РАЗГОВОР С ПРАВЕДНИКОМ
На белоснежной скатерти появляются два маленьких изысканных пирожных - шедевр даже не кулинарного, а какого-то ювелирного искусства. По радио играет вокально-инструментальный ансамбль - позитивная латышская музыка, такая же комфортная и ненавязчивая, как местный климат, не слишком попса и не совсем уж фольклор, не тихо и не громко, не холодно и не жарко - все идеально, в самый раз. Даже слишком для разговора с праведником мира.
Между пирожными ложатся слегка пожелтевшие «Резекненские вести» за 1995 год и несколько черно-белых фотографий. На одной из них празднично-серьезная семья Баркане, вырезанная из какого-то группового снимка на Иванов день 1940 года: отец сидит в белой косоворотке, мать стоит в черном платье, семилетняя Валентина в кружевном воротничке теребит травяной букет.
Сейчас она сидит напротив меня и не хочет вспоминать то время.
- Об этом у нас уже столько писали, вы посмотрите сначала, а потом задавайте вопросы. А то я очень переживаю… как вам сказать… плохо себя чувствую, когда вспоминаю…
За двадцать лет после развала СССР Валентина Баркане-Раснача, по профессии учительница латышского языка, слегка отвыкла говорить по-русски, особенно о том, что касается досоветского прошлого.
- У меня в свидетельстве о рождении было написано: Лудзенский район, Карсавская волость, Пыталовский - как это сказать? Губерния? Округ? Уезд?
Валентина родилась при Ульманисе в смешанном латгальско-еврейско-старообрядческом окружении города Карсава. Отец работал железнодорожником на Пыталовской ветке и при Ульманисе, до 1940 года, и при СССР, и при немцах. Жили они в ста метрах от станции, евреев прятали с 1941 по 1944 год.

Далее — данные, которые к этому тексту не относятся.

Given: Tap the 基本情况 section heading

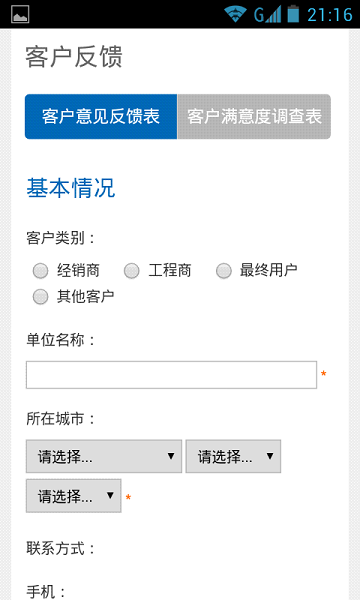Looking at the screenshot, I should [71, 188].
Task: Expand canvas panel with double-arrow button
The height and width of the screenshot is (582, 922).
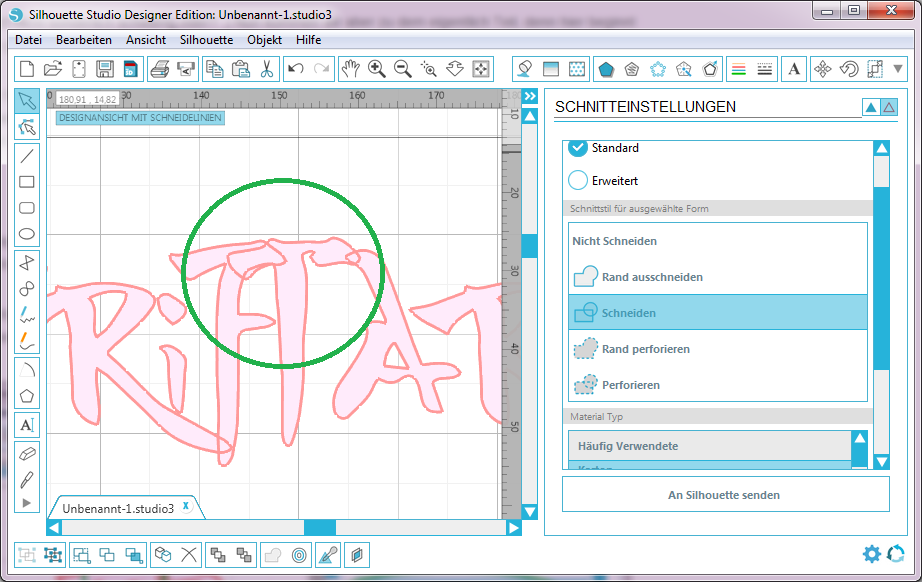Action: pyautogui.click(x=530, y=96)
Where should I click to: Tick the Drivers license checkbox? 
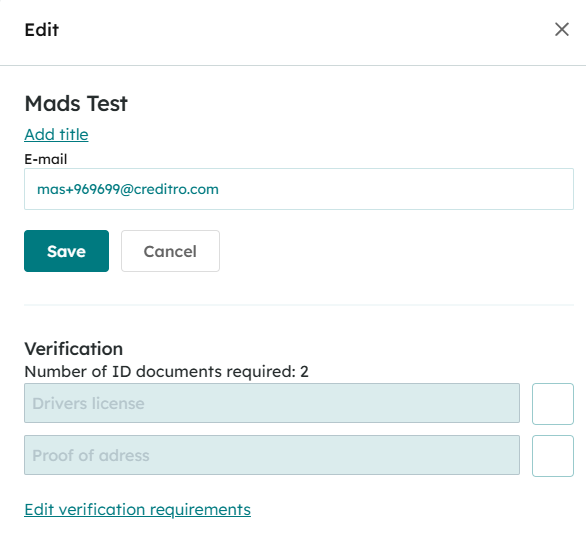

Я не решаюсь прикоснуться к шедевральному десерту, пока Валентина размеренным голосом учительницы рассказывает, как им удавалось это делать - в однокомнатном доме, практически на глазах у всех, ведь к ним все время кто-то заходил: курки-яйки-млеко. Как она семилетним ребенком впервые увидела Леву Удэма, как он прибежал в их баню с одеялом на голове, чудом спасшись от расстрела, в котором погибли его жена и сын. Как она, забившись в угол, с испугом смотрела на еврея, плачущего и молящегося по-своему. Как он часами чистил утиные перья для подушек - что еще можно делать в темноте в чулане?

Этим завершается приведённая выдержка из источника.